Menjaga pandangan itu sangat penting. Meski sulit tapi tetaplah berusaha.
_Cahaya Langit_
Happy Reading ...
***
Semua peserta sudah berkumpul di ruang tamu untuk makan malam. Mereka duduk melingkar, makan lesehan. Para perempuan sibuk menata makanan, sedangkan laki-laki sibuk menata peralatan makan.
"Sebelum kita makan, ada yang ingin Bapak sampaikan," ujar Pak Rendi. "Setelah makan dan salat Isya, kita belajar sebentar. Kalian harus siap untuk kompetisi besok. Jadi, habis ini jangan ada yang keluyuran," lanjut Pak Rendi. Langit sudah mencomot tahu di piringnya.
"Langit!" tegur Bulan. Langit tersenyum getir.
"Setelah belajar langsung tidur!"
Langit mengangkat tangan. "Pak!"
"Ya?"
"Kok langsung tidur, sih, Pak? Jalan-jalan atau nyantai diluar bentar, lah, Pak. Diluar bagus, adem suasananya. Masa langsung tidur?" protes Langit.
"Kamu mau bangun kesiangan?" Pak Rendi menatap Langit. Meski tak tajam, tapi entah kenapa Langit merasa tatapan Pak Rendi itu tajam. Tapi ia tetap santai.
"Pak, saya nggak terbiasa tidur cepat. Saya harus refreshing dulu, minimal jalan, lah. Baru saya bisa tidur. Kalau enggak, saya susah tidur dan jadi begadang, deh," jelas Langit.
"Boleh, ya, Pak? Bentar doang, kok?" tawar Langit.
Pak Rendi tampak berpikir. "Bagus juga ide kamu." Sungguh, jawaban yang tak Langit duga. Begitu pun dengan lainnya. Biasanya Pak Rendi akan kesal bila ada yang berani memprotesnya.

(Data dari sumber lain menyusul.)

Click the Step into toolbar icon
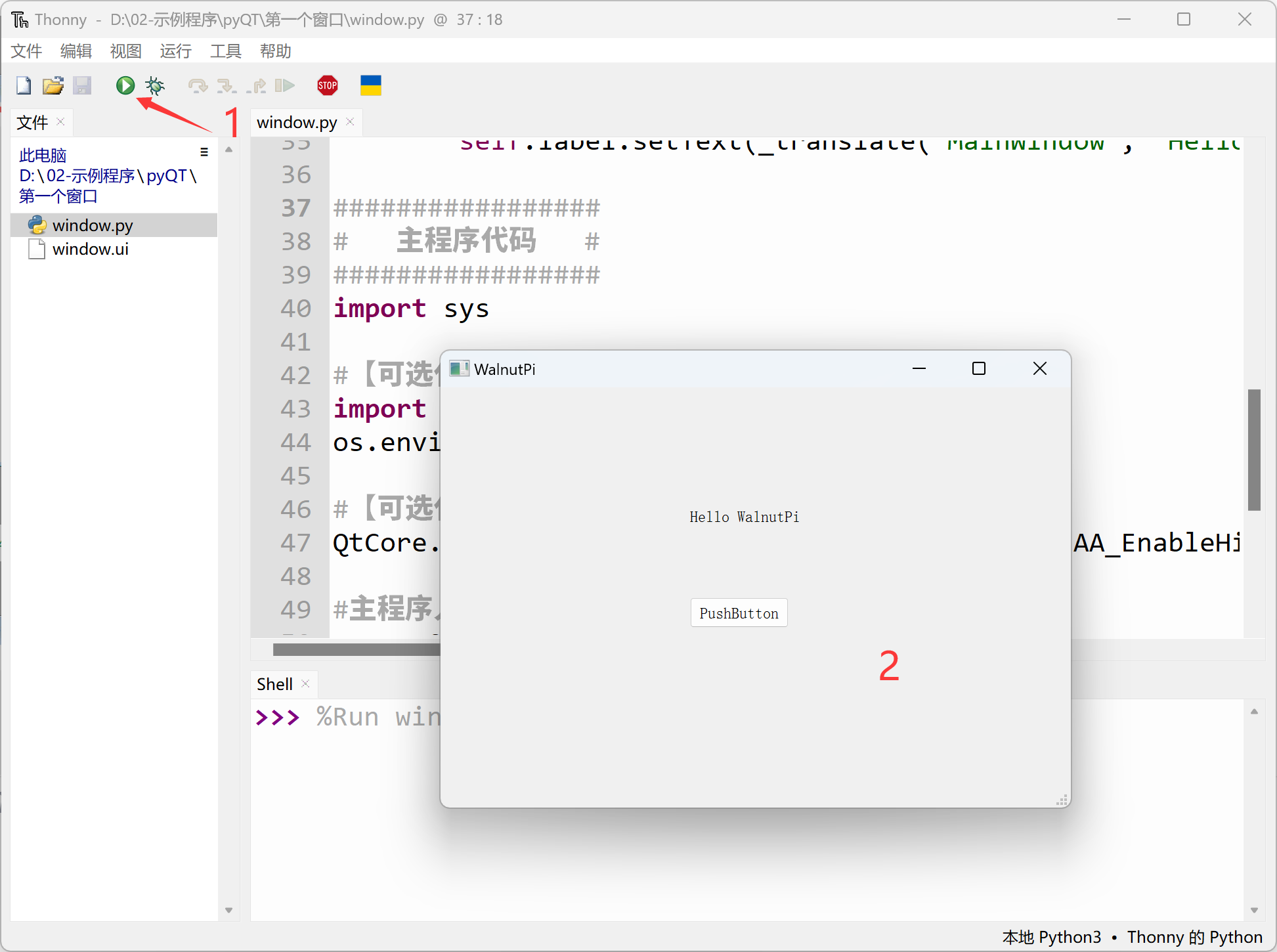Viewport: 1277px width, 952px height. click(x=227, y=85)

"Berarti boleh, Pak?" tanya Langit antusias.
Pak Rendi tersenyum tipis. "Bukan cuma kamu, semua peserta yang mau ikut jalan-jalan keluar boleh ikut. Barangkali sebelum kompetisi kita butuh refreshing, nggak belajar terus," kata Pak Rendi membuat peserta bersorak senang.
Langit tersenyum. Ia memandang peserta lain. Matanya tak sengaja melihat Aya yang sedang tersenyum tapi tersenyum menatap makanan didepannya. Langit semakin tersenyum.
Diam-diam, Bella sering memperhatikan Langit. Ia mengepalkan tangannya kala melihat Langit tersenyum menatap Aya.
Langit belajar dengan antusias. Ia tak sabar ingin jalan-jalan diluar. Menyenangkan sekali.
Selesai belajar, beberapa siswa termasuk Pak Rendra sudah bersiap-siap untuk keluar. Disini memang enak suasananya.
"Gimana kalau ke taman kota aja? Bagus banget tadi, terus lokasinya juga dekat," saran Pak Rendra.
"Setuju, Pak!" sahut para peserta.
Semua keluar untuk jalan-jalan. Pak Rendra dan Langit sedang duduk di teras. Mereka berbincang sambil mengenakan sepatu.
"Pak," Aya memanggil Pak Rendra. Sontak kedua lelaki berbeda usia itu menoleh.
"Saya izin nggak ikut jalan, Pak."
"Kenapa?" Bukan Pak Rendra yang bertanya, melainkan Langit.
Aya menatap Langit sekilas. "Saya mau belajar."
"Kamu nggak capek belajar terus? Semuanya pada keluar, di rumah ini nggak ada siapa-siapa," kata Pak Rendra.
Aya diam.
"Bener, tuh, Ya. Rumah sebesar ini sepi banget kalo nggak ada orang. Lo berani sendiri?"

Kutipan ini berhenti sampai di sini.